OBJECTIVE:
Copy the records again with "green" replaced by "blue" and nothing else changed, starting at the line that contains "The height and width of the screenshot is (816, 1456)." and stopping after the line that contains "Action: click(103, 179)".

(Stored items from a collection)
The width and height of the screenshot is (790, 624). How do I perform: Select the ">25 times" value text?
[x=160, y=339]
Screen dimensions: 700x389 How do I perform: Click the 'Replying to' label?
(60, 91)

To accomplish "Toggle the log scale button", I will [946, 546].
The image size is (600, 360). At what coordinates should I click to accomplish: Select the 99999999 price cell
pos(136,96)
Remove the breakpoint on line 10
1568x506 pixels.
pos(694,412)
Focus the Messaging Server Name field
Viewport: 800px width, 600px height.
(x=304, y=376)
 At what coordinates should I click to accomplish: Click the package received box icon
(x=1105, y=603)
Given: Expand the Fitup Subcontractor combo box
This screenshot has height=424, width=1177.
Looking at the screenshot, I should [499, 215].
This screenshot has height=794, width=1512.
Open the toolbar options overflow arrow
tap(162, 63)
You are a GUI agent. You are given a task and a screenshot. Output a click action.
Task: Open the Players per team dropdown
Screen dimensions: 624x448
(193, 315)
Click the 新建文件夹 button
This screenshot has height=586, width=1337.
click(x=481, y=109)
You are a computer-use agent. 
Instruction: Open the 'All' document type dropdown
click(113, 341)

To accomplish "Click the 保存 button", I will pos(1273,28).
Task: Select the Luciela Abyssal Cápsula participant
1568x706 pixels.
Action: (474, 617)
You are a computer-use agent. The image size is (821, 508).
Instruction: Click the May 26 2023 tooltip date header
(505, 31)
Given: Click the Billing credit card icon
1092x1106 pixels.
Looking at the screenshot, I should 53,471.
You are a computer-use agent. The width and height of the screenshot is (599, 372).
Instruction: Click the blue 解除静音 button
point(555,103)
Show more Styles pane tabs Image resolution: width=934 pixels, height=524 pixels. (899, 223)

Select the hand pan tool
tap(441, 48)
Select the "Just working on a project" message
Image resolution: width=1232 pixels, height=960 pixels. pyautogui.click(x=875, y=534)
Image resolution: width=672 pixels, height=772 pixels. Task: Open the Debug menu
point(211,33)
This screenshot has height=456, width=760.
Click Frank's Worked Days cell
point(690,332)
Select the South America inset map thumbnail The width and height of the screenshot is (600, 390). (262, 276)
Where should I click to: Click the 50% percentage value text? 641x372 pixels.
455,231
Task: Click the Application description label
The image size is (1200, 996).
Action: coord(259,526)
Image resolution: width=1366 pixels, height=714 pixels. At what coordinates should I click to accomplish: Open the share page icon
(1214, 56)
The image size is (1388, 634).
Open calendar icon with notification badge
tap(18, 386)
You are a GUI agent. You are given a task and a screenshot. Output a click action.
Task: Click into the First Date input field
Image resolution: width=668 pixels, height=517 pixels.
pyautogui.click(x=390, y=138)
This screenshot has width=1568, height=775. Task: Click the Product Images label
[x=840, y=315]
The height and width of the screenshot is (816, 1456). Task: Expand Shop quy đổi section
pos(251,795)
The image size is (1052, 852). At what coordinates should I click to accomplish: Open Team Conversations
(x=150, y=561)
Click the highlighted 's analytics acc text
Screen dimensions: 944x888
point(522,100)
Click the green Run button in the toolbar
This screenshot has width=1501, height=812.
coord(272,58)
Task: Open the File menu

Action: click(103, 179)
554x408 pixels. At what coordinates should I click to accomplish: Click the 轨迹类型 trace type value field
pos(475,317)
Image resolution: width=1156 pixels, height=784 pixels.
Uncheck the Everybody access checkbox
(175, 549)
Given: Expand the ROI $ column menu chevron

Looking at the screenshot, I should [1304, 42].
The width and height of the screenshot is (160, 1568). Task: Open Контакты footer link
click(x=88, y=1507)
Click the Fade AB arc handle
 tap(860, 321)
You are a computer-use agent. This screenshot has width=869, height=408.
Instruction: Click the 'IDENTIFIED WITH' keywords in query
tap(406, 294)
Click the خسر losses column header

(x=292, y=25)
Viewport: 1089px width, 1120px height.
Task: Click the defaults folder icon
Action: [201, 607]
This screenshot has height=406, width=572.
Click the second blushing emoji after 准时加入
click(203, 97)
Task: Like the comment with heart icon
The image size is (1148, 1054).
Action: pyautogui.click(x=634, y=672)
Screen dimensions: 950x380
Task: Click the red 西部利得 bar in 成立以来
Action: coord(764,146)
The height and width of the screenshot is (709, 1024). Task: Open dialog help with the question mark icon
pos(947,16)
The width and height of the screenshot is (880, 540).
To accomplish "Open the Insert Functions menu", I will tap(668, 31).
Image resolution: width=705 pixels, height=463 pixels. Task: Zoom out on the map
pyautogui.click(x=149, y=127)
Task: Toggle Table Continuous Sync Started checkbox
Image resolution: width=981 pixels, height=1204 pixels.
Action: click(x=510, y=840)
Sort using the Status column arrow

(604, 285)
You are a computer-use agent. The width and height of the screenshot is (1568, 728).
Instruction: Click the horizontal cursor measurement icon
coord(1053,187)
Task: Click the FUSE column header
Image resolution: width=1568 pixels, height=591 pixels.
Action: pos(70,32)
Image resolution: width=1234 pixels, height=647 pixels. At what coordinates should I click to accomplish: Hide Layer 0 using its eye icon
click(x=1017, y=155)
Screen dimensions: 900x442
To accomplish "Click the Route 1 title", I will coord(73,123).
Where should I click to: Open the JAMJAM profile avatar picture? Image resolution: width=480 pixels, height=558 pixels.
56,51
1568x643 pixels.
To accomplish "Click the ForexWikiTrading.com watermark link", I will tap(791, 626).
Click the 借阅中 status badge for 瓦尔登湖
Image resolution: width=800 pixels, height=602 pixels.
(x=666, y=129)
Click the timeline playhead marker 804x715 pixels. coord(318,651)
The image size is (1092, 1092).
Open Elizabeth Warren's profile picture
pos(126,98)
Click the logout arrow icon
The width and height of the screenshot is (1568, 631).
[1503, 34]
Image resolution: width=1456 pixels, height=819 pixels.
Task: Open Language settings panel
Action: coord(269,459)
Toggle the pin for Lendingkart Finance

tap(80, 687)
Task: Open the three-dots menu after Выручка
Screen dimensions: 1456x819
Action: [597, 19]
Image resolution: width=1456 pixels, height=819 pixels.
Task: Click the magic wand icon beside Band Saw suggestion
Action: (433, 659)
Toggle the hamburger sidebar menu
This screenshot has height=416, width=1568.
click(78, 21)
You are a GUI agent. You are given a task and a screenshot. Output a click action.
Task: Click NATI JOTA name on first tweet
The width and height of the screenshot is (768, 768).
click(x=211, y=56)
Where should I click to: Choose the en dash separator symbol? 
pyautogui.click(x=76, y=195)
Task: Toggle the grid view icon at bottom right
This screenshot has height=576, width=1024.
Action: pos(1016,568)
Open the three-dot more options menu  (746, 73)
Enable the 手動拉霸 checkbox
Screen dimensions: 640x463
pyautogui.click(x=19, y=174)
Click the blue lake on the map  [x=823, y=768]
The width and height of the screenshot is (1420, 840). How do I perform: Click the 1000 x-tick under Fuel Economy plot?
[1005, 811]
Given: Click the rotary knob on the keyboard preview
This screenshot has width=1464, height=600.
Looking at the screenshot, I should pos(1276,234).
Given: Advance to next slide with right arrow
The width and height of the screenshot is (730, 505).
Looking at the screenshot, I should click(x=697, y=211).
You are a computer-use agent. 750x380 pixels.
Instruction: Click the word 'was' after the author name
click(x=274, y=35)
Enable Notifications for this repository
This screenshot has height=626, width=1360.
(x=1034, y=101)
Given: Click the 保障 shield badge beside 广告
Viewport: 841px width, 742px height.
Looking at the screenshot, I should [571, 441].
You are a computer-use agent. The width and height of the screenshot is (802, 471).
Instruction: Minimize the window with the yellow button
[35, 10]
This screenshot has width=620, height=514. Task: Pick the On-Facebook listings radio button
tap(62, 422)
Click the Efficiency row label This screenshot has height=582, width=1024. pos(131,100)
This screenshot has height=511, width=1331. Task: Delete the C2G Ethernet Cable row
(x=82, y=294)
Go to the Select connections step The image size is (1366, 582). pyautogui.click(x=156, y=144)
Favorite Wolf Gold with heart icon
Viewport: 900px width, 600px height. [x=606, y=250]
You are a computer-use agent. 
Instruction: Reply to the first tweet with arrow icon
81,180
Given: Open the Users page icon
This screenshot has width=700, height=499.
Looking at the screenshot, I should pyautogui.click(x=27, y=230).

RESULT OF THE EXERCISE:
The height and width of the screenshot is (816, 1456). Task: Expand Shop quy đổi section
pos(251,795)
The image size is (1052, 852). At what coordinates should I click to accomplish: Open Team Conversations
(x=150, y=561)
Click the highlighted 's analytics acc text
Screen dimensions: 944x888
point(522,100)
Click the blue Run button in the toolbar
This screenshot has width=1501, height=812.
coord(272,58)
Task: Open the File menu

Action: click(103, 179)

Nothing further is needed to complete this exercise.